> _Assigned task_:
In the records below, the relevant part opens with the line containing "Ogłoszenia (39, 61)" and closes with the line containing "Blog (555, 777)"; print that part exactly and only, without its pictures.

> _Data shown_:

+---+

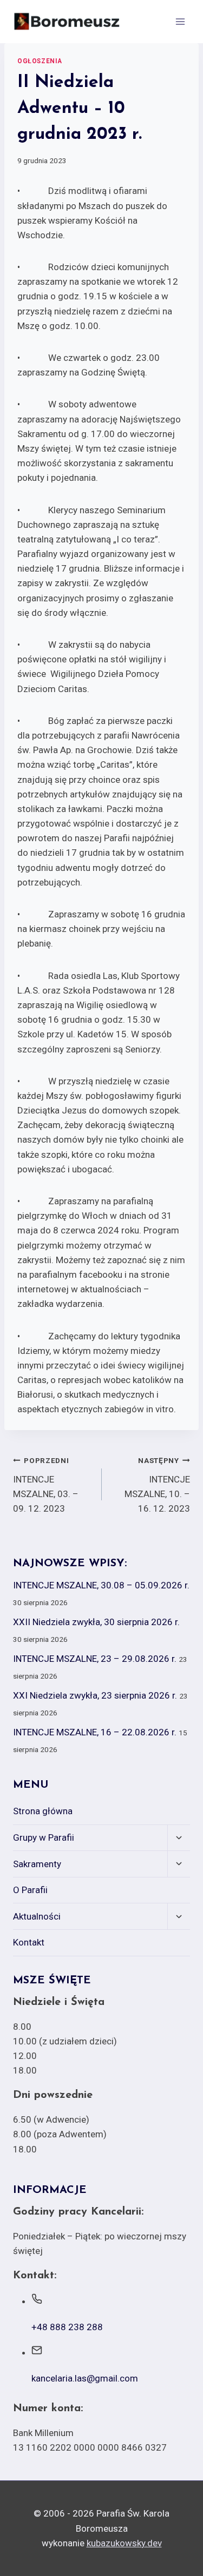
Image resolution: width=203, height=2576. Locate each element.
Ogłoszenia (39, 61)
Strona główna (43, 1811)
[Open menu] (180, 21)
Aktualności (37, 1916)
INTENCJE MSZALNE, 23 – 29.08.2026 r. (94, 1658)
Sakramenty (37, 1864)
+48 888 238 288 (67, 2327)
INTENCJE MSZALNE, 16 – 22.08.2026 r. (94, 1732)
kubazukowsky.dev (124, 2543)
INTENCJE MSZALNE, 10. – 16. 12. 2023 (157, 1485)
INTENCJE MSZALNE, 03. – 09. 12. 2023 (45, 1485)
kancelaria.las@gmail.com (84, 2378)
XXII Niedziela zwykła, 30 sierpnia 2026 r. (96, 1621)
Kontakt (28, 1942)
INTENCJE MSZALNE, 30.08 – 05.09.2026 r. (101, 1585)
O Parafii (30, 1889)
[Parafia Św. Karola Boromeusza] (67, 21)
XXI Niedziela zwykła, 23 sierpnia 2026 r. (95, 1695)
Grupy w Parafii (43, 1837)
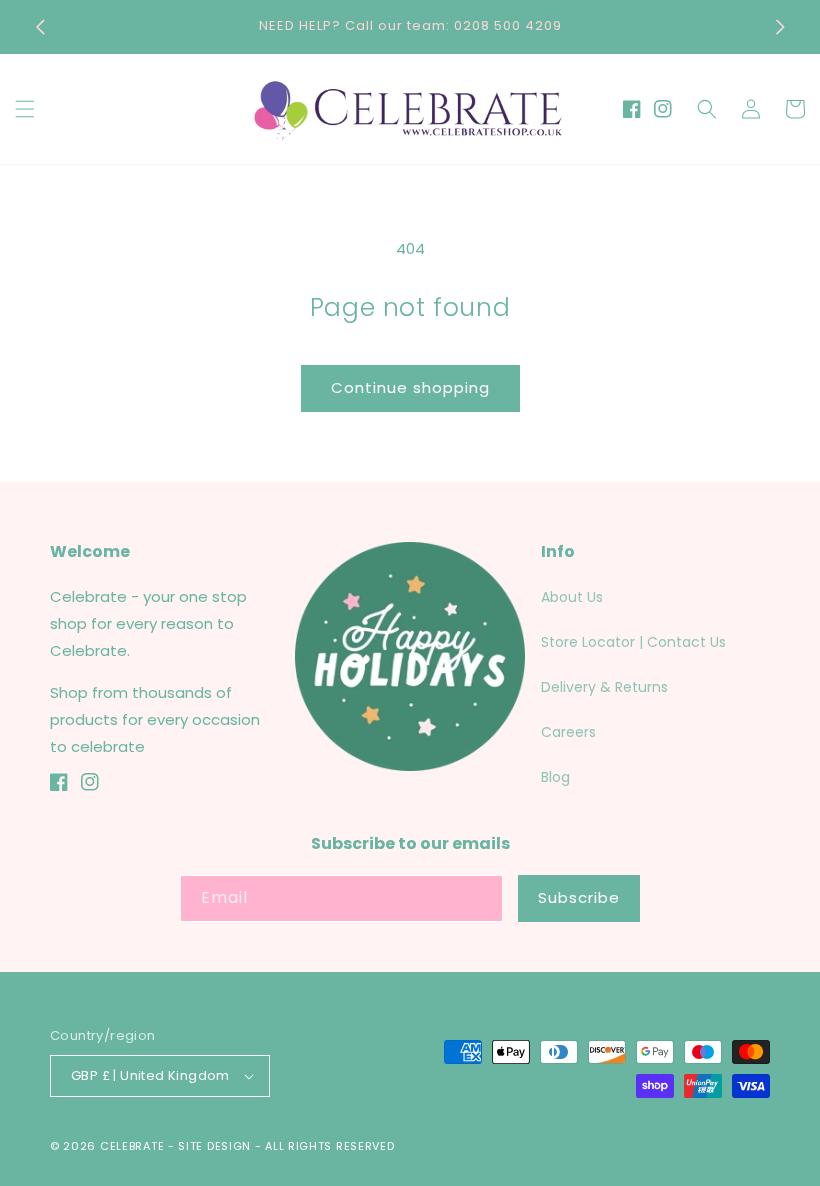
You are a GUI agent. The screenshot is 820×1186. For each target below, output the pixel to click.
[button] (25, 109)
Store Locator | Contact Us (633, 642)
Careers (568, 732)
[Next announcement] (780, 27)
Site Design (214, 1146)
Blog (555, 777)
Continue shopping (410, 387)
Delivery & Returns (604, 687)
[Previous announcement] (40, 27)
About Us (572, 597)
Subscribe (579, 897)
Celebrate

+---+

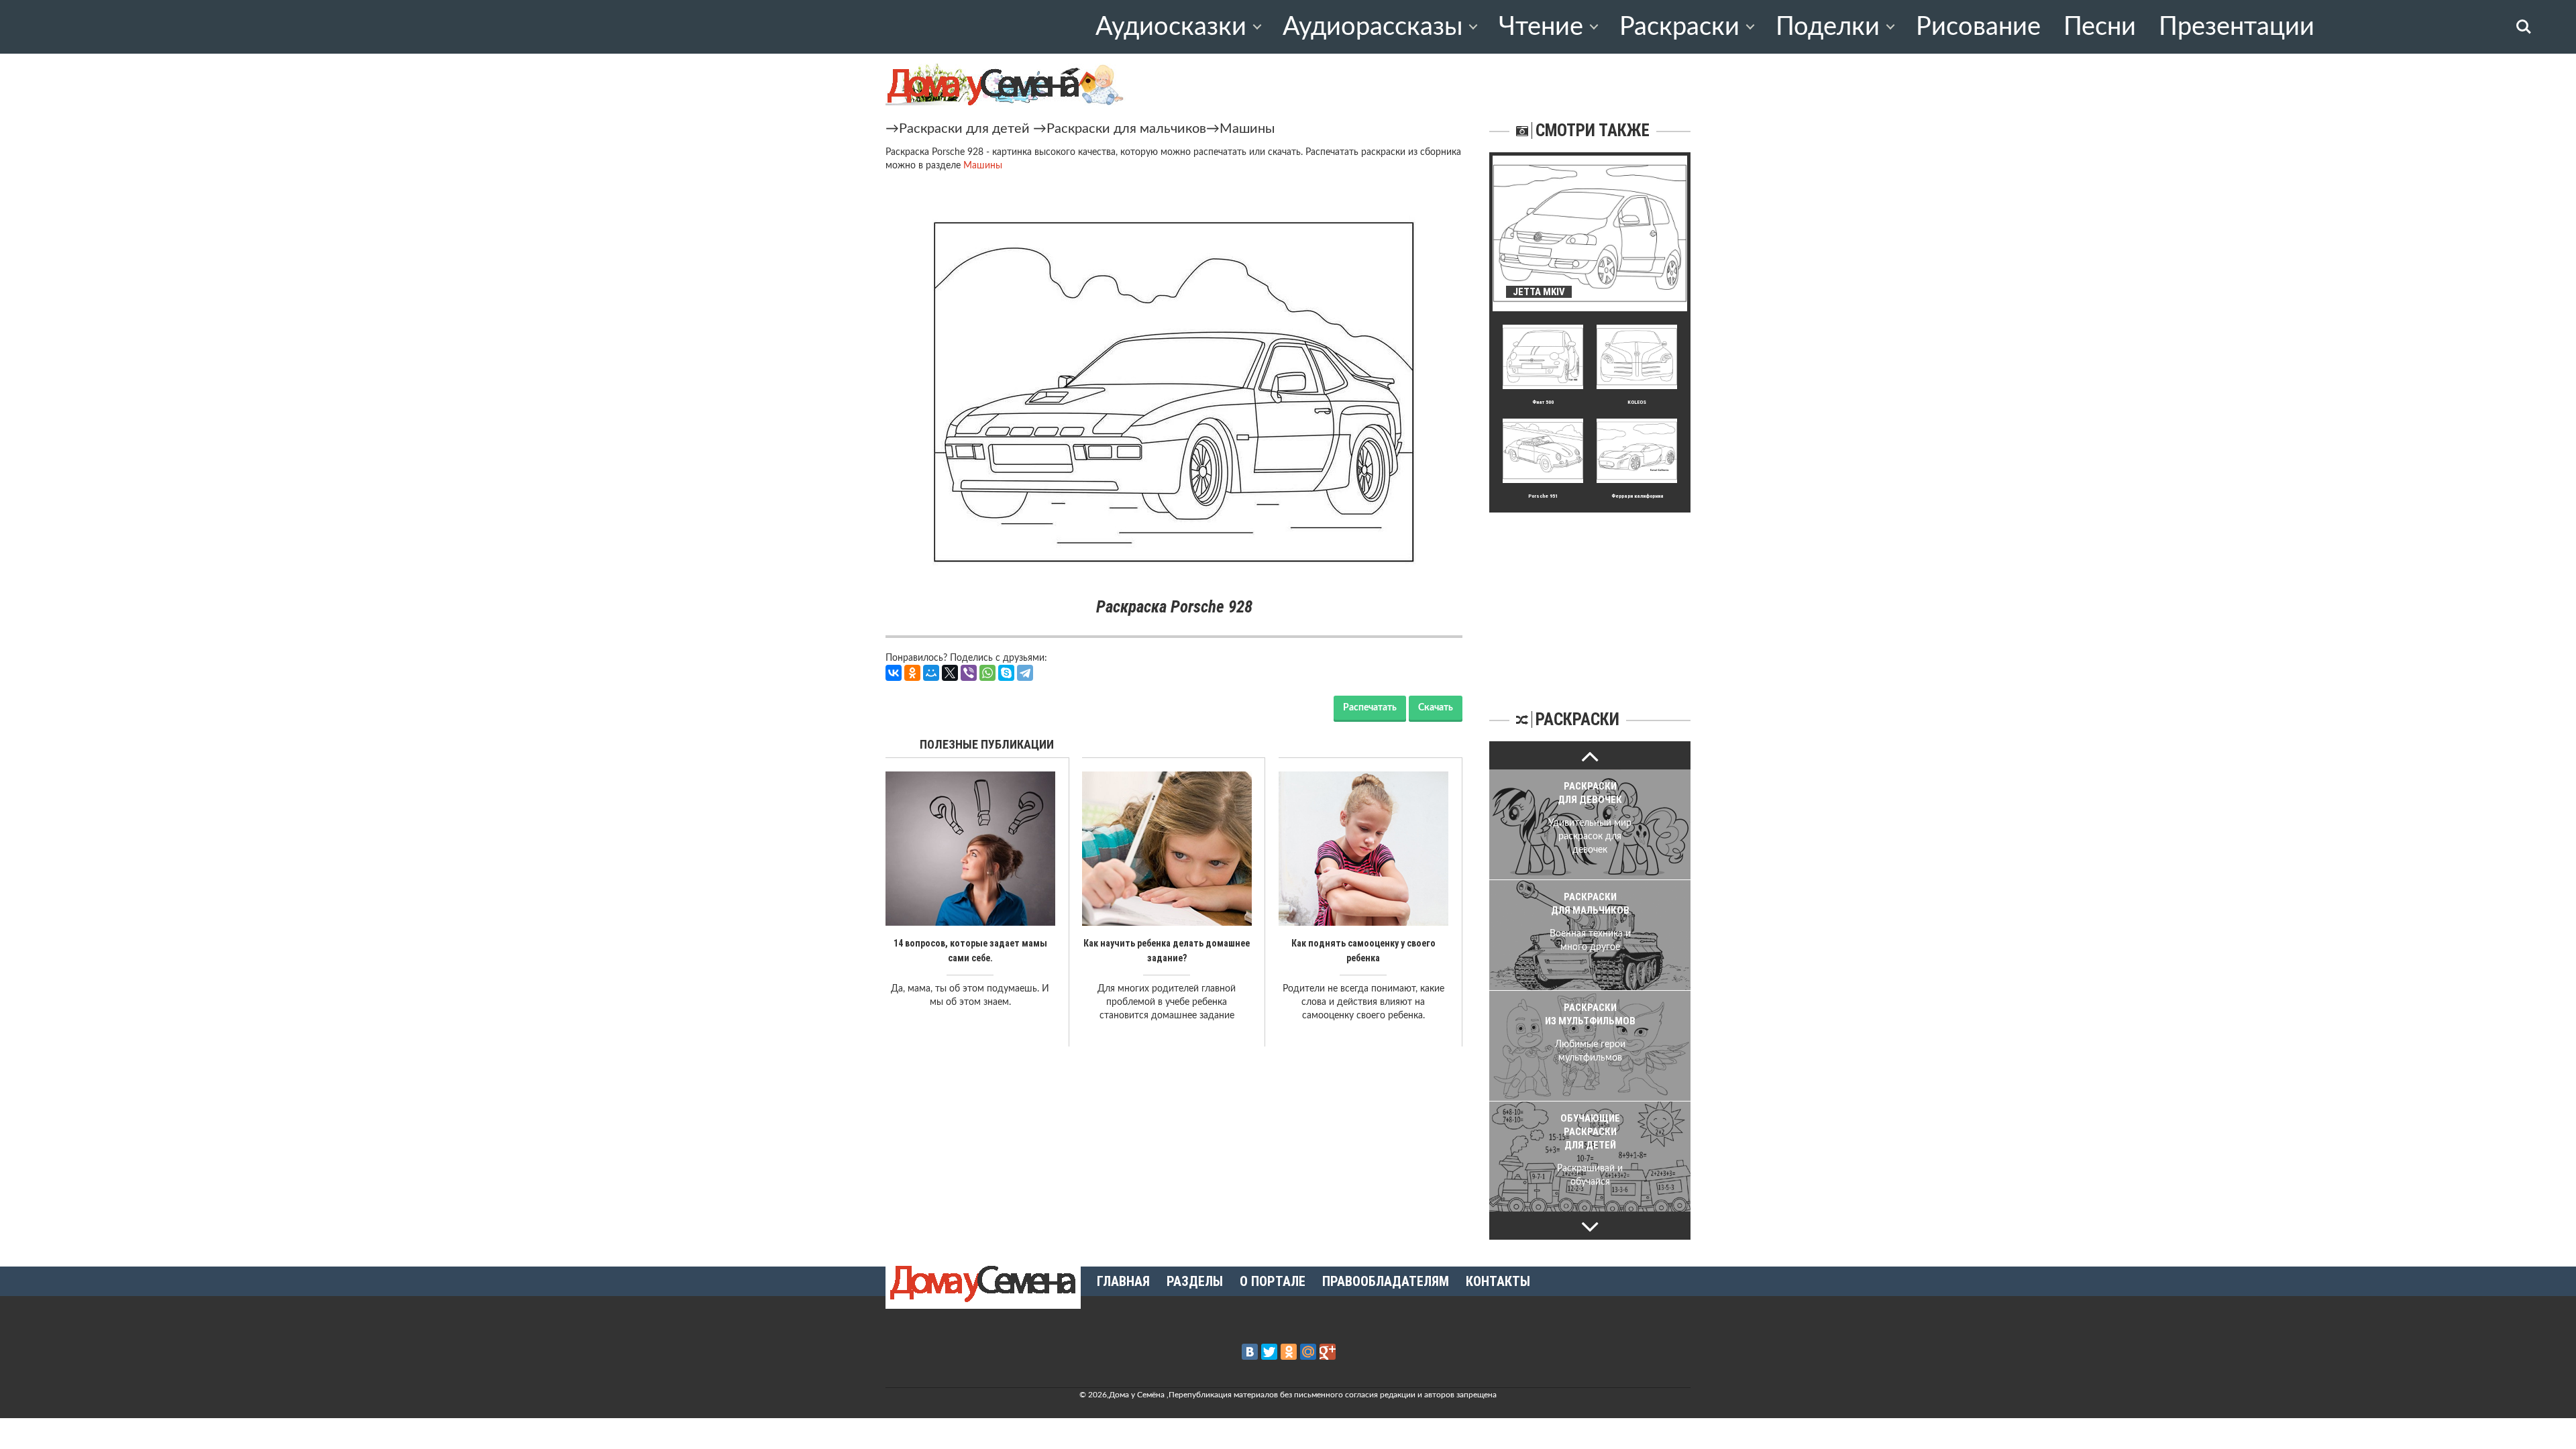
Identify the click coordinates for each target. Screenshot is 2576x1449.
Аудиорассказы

+---+

> _Response below_:
Ogłoszenia (39, 61)
Strona główna (43, 1811)
[Open menu] (180, 21)
Aktualności (37, 1916)
INTENCJE MSZALNE, 23 – 29.08.2026 r. (94, 1658)
Sakramenty (37, 1864)
+48 888 238 288 (67, 2327)
INTENCJE MSZALNE, 16 – 22.08.2026 r. (94, 1732)
kubazukowsky.dev (124, 2543)
INTENCJE MSZALNE, 10. – 16. 12. 2023 (157, 1485)
INTENCJE MSZALNE, 03. – 09. 12. 2023 (45, 1485)
kancelaria.las@gmail.com (84, 2378)
XXII Niedziela zwykła, 30 sierpnia 2026 r. (96, 1621)
Kontakt (28, 1942)
INTENCJE MSZALNE, 30.08 – 05.09.2026 r. (101, 1585)
O Parafii (30, 1889)
[Parafia Św. Karola Boromeusza] (67, 21)
XXI Niedziela zwykła, 23 sierpnia 2026 r. (95, 1695)
Grupy w Parafii (43, 1837)
You are a GUI agent. The screenshot is 820×1186. For each target below, output the pixel to click.
[button] (25, 109)
Store Locator | Contact Us (633, 642)
Careers (568, 732)
[Next announcement] (780, 27)
Site Design (214, 1146)
Blog (555, 777)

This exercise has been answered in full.